[Exercise directions]: Output each line from the one that contains "Click the text=Grab" to the final line of the data below, exactly, and include nothing else.
=== Section Start ===
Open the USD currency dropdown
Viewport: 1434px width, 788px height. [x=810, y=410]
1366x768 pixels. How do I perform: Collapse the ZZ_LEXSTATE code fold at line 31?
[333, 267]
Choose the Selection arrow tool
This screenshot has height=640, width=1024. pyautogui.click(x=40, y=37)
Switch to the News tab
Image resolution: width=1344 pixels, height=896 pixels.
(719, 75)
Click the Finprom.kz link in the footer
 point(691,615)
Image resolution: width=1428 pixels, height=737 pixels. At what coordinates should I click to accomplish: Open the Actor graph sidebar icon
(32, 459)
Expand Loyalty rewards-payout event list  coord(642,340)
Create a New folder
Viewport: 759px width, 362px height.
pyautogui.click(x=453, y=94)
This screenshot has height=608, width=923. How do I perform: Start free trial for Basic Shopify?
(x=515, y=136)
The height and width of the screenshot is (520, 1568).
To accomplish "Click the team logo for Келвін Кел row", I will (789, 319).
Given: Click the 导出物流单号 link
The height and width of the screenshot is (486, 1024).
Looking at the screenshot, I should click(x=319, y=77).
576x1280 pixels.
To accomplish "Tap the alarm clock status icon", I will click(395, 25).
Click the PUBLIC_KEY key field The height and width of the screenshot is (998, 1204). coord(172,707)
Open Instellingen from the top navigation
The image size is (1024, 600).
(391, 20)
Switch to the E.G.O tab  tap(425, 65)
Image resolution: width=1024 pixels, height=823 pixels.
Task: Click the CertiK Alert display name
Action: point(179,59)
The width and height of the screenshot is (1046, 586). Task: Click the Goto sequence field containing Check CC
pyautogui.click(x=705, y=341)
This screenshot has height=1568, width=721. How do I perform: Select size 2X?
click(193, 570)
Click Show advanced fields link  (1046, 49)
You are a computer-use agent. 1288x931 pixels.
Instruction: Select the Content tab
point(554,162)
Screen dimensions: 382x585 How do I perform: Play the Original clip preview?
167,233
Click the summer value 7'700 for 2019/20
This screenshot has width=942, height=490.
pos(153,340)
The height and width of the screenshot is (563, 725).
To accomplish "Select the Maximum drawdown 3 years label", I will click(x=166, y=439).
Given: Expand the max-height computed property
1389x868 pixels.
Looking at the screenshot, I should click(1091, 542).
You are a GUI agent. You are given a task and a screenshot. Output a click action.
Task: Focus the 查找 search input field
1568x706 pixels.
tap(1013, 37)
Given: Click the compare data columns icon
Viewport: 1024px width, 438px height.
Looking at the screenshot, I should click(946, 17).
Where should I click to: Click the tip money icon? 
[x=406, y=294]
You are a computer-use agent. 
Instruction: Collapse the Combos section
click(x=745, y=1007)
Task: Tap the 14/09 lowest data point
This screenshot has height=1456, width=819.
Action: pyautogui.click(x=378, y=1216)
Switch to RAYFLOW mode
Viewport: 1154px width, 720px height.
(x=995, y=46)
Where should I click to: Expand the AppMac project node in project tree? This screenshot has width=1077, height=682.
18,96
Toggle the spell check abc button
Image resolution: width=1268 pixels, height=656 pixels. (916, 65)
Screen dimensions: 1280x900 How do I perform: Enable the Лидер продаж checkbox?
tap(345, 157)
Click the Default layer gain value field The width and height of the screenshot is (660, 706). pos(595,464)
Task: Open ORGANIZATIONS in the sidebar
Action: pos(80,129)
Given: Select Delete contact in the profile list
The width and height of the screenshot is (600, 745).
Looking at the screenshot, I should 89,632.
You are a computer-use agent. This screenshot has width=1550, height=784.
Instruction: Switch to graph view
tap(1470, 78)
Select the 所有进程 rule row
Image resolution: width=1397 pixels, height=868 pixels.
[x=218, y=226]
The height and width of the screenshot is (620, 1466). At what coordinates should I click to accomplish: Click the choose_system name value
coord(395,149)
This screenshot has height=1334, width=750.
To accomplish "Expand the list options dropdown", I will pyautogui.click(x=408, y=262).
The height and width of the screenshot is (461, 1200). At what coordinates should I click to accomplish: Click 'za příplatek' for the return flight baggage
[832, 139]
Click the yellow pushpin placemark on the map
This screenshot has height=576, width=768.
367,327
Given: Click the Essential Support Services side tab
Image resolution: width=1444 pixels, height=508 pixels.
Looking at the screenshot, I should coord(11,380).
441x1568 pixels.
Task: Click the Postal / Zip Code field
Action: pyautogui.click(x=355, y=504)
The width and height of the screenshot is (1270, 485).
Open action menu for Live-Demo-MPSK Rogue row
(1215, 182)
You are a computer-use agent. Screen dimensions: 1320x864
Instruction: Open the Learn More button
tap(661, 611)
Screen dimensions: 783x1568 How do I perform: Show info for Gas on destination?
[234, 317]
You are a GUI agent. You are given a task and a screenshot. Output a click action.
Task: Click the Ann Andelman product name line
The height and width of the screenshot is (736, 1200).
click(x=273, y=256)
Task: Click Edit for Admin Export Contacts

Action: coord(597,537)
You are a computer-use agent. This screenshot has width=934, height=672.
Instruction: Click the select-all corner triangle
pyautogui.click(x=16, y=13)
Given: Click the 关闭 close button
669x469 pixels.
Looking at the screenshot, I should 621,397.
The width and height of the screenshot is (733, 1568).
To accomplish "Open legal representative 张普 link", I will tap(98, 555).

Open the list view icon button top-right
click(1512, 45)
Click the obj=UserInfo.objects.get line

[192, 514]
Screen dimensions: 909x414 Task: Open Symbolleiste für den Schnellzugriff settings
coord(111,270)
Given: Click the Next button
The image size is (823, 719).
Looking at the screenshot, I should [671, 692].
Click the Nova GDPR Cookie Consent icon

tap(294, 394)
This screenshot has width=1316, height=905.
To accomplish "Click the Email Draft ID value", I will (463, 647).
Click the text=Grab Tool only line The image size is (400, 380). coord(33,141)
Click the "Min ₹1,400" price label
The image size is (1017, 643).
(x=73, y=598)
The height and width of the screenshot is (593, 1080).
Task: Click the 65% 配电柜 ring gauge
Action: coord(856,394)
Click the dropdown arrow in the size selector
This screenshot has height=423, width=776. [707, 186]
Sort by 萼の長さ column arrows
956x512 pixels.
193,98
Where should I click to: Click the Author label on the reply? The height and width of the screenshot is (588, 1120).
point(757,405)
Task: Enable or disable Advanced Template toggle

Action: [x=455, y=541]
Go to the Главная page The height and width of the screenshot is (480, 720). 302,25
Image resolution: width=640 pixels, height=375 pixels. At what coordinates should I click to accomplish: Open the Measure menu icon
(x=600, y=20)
=== Section End ===
[Answer to the problem]:
Click the text=Grab Tool only line The image size is (400, 380). coord(33,141)
Click the "Min ₹1,400" price label
The image size is (1017, 643).
(x=73, y=598)
The height and width of the screenshot is (593, 1080).
Task: Click the 65% 配电柜 ring gauge
Action: coord(856,394)
Click the dropdown arrow in the size selector
This screenshot has height=423, width=776. [707, 186]
Sort by 萼の長さ column arrows
956x512 pixels.
193,98
Where should I click to: Click the Author label on the reply? The height and width of the screenshot is (588, 1120).
point(757,405)
Task: Enable or disable Advanced Template toggle

Action: [x=455, y=541]
Go to the Главная page The height and width of the screenshot is (480, 720). 302,25
Image resolution: width=640 pixels, height=375 pixels. At what coordinates should I click to accomplish: Open the Measure menu icon
(x=600, y=20)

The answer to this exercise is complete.